The problem: Provide the data again in its entirety, exactly as given.

Entries taken from a collection
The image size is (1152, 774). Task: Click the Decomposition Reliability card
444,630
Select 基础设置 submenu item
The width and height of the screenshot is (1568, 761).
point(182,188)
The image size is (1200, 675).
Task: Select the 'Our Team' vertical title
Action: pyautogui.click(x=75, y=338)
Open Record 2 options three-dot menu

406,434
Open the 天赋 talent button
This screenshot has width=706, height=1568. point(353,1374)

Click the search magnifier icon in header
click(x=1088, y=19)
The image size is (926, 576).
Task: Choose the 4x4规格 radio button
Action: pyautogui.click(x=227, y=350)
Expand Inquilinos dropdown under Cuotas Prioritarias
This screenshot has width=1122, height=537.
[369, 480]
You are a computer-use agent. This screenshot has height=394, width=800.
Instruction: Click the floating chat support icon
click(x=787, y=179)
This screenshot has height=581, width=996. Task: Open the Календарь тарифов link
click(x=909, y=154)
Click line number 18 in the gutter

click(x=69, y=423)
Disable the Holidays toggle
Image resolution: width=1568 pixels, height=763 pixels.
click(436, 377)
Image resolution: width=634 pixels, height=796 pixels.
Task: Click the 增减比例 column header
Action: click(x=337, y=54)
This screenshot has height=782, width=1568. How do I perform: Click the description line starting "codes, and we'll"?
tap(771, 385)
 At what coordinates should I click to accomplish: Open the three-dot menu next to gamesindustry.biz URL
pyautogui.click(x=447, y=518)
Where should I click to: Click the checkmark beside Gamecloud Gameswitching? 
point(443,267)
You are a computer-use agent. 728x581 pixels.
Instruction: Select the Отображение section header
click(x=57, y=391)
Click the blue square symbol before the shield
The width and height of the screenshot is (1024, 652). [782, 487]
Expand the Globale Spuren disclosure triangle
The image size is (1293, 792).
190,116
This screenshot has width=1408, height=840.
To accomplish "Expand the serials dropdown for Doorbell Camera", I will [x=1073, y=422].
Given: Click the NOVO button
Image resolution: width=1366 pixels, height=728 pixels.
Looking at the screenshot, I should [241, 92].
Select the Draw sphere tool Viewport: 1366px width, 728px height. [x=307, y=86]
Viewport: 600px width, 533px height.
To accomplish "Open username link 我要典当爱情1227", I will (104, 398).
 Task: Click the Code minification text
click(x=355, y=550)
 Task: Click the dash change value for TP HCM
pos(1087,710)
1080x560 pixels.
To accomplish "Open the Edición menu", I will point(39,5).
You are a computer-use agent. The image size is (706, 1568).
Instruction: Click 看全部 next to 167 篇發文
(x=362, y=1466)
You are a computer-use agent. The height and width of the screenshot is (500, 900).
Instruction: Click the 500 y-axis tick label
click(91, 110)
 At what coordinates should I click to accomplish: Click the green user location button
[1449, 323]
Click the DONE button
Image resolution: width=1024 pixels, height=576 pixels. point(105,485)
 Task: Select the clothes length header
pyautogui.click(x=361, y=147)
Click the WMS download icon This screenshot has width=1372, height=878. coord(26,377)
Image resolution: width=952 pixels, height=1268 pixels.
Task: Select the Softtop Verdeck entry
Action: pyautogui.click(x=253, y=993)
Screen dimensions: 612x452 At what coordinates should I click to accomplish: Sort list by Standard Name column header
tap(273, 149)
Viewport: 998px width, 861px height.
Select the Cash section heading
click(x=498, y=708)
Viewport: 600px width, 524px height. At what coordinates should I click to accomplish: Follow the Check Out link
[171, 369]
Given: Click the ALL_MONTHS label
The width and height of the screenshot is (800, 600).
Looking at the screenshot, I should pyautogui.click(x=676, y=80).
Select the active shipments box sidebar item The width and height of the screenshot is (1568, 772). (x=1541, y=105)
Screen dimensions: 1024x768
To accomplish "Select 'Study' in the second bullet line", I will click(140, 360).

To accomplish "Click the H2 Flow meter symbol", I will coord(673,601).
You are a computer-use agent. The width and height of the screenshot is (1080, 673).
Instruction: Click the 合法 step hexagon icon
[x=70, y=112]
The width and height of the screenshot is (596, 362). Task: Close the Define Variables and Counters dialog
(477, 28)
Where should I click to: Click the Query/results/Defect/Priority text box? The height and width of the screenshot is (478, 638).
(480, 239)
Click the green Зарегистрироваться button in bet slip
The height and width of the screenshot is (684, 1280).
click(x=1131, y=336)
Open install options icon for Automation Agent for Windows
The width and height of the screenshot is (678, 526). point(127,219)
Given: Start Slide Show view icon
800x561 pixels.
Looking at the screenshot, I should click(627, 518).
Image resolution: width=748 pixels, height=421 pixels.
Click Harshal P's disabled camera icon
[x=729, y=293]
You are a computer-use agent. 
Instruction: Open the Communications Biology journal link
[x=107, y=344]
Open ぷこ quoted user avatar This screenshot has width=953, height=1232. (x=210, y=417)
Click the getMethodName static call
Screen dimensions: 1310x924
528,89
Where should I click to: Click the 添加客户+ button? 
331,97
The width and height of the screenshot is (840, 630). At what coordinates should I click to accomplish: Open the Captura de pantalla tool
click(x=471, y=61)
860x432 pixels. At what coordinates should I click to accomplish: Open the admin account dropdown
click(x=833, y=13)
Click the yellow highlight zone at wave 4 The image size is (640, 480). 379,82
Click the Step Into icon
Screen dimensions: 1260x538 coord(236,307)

Exercise solution:
The image size is (1152, 774). Task: Click the Decomposition Reliability card
444,630
Select 基础设置 submenu item
The width and height of the screenshot is (1568, 761).
point(182,188)
The image size is (1200, 675).
Task: Select the 'Our Team' vertical title
Action: pyautogui.click(x=75, y=338)
Open Record 2 options three-dot menu

406,434
Open the 天赋 talent button
This screenshot has width=706, height=1568. point(353,1374)

Click the search magnifier icon in header
click(x=1088, y=19)
The image size is (926, 576).
Task: Choose the 4x4规格 radio button
Action: pyautogui.click(x=227, y=350)
Expand Inquilinos dropdown under Cuotas Prioritarias
This screenshot has width=1122, height=537.
[369, 480]
You are a computer-use agent. This screenshot has height=394, width=800.
Instruction: Click the floating chat support icon
click(x=787, y=179)
This screenshot has height=581, width=996. Task: Open the Календарь тарифов link
click(x=909, y=154)
Click line number 18 in the gutter

click(x=69, y=423)
Disable the Holidays toggle
Image resolution: width=1568 pixels, height=763 pixels.
click(436, 377)
Image resolution: width=634 pixels, height=796 pixels.
Task: Click the 增减比例 column header
Action: click(x=337, y=54)
This screenshot has height=782, width=1568. How do I perform: Click the description line starting "codes, and we'll"?
tap(771, 385)
 At what coordinates should I click to accomplish: Open the three-dot menu next to gamesindustry.biz URL
pyautogui.click(x=447, y=518)
Where should I click to: Click the checkmark beside Gamecloud Gameswitching? 
point(443,267)
You are a computer-use agent. 728x581 pixels.
Instruction: Select the Отображение section header
click(x=57, y=391)
Click the blue square symbol before the shield
The width and height of the screenshot is (1024, 652). [782, 487]
Expand the Globale Spuren disclosure triangle
The image size is (1293, 792).
190,116
This screenshot has width=1408, height=840.
To accomplish "Expand the serials dropdown for Doorbell Camera", I will [x=1073, y=422].
Given: Click the NOVO button
Image resolution: width=1366 pixels, height=728 pixels.
Looking at the screenshot, I should [241, 92].
Select the Draw sphere tool Viewport: 1366px width, 728px height. [x=307, y=86]
Viewport: 600px width, 533px height.
To accomplish "Open username link 我要典当爱情1227", I will (104, 398).
 Task: Click the Code minification text
click(x=355, y=550)
 Task: Click the dash change value for TP HCM
pos(1087,710)
1080x560 pixels.
To accomplish "Open the Edición menu", I will point(39,5).
You are a computer-use agent. The image size is (706, 1568).
Instruction: Click 看全部 next to 167 篇發文
(x=362, y=1466)
You are a computer-use agent. The height and width of the screenshot is (500, 900).
Instruction: Click the 500 y-axis tick label
click(91, 110)
 At what coordinates should I click to accomplish: Click the green user location button
[1449, 323]
Click the DONE button
Image resolution: width=1024 pixels, height=576 pixels. point(105,485)
 Task: Select the clothes length header
pyautogui.click(x=361, y=147)
Click the WMS download icon This screenshot has width=1372, height=878. coord(26,377)
Image resolution: width=952 pixels, height=1268 pixels.
Task: Select the Softtop Verdeck entry
Action: pyautogui.click(x=253, y=993)
Screen dimensions: 612x452 At what coordinates should I click to accomplish: Sort list by Standard Name column header
tap(273, 149)
Viewport: 998px width, 861px height.
Select the Cash section heading
click(x=498, y=708)
Viewport: 600px width, 524px height. At what coordinates should I click to accomplish: Follow the Check Out link
[171, 369]
Given: Click the ALL_MONTHS label
The width and height of the screenshot is (800, 600).
Looking at the screenshot, I should pyautogui.click(x=676, y=80).
Select the active shipments box sidebar item The width and height of the screenshot is (1568, 772). (x=1541, y=105)
Screen dimensions: 1024x768
To accomplish "Select 'Study' in the second bullet line", I will click(140, 360).

To accomplish "Click the H2 Flow meter symbol", I will coord(673,601).
You are a computer-use agent. The width and height of the screenshot is (1080, 673).
Instruction: Click the 合法 step hexagon icon
[x=70, y=112]
The width and height of the screenshot is (596, 362). Task: Close the Define Variables and Counters dialog
(477, 28)
Where should I click to: Click the Query/results/Defect/Priority text box? The height and width of the screenshot is (478, 638).
(480, 239)
Click the green Зарегистрироваться button in bet slip
The height and width of the screenshot is (684, 1280).
click(x=1131, y=336)
Open install options icon for Automation Agent for Windows
The width and height of the screenshot is (678, 526). point(127,219)
Given: Start Slide Show view icon
800x561 pixels.
Looking at the screenshot, I should click(627, 518).
Image resolution: width=748 pixels, height=421 pixels.
Click Harshal P's disabled camera icon
[x=729, y=293]
You are a computer-use agent. 
Instruction: Open the Communications Biology journal link
[x=107, y=344]
Open ぷこ quoted user avatar This screenshot has width=953, height=1232. (x=210, y=417)
Click the getMethodName static call
Screen dimensions: 1310x924
528,89
Where should I click to: Click the 添加客户+ button? 
331,97
The width and height of the screenshot is (840, 630). At what coordinates should I click to accomplish: Open the Captura de pantalla tool
click(x=471, y=61)
860x432 pixels. At what coordinates should I click to accomplish: Open the admin account dropdown
click(x=833, y=13)
Click the yellow highlight zone at wave 4 The image size is (640, 480). 379,82
Click the Step Into icon
Screen dimensions: 1260x538 coord(236,307)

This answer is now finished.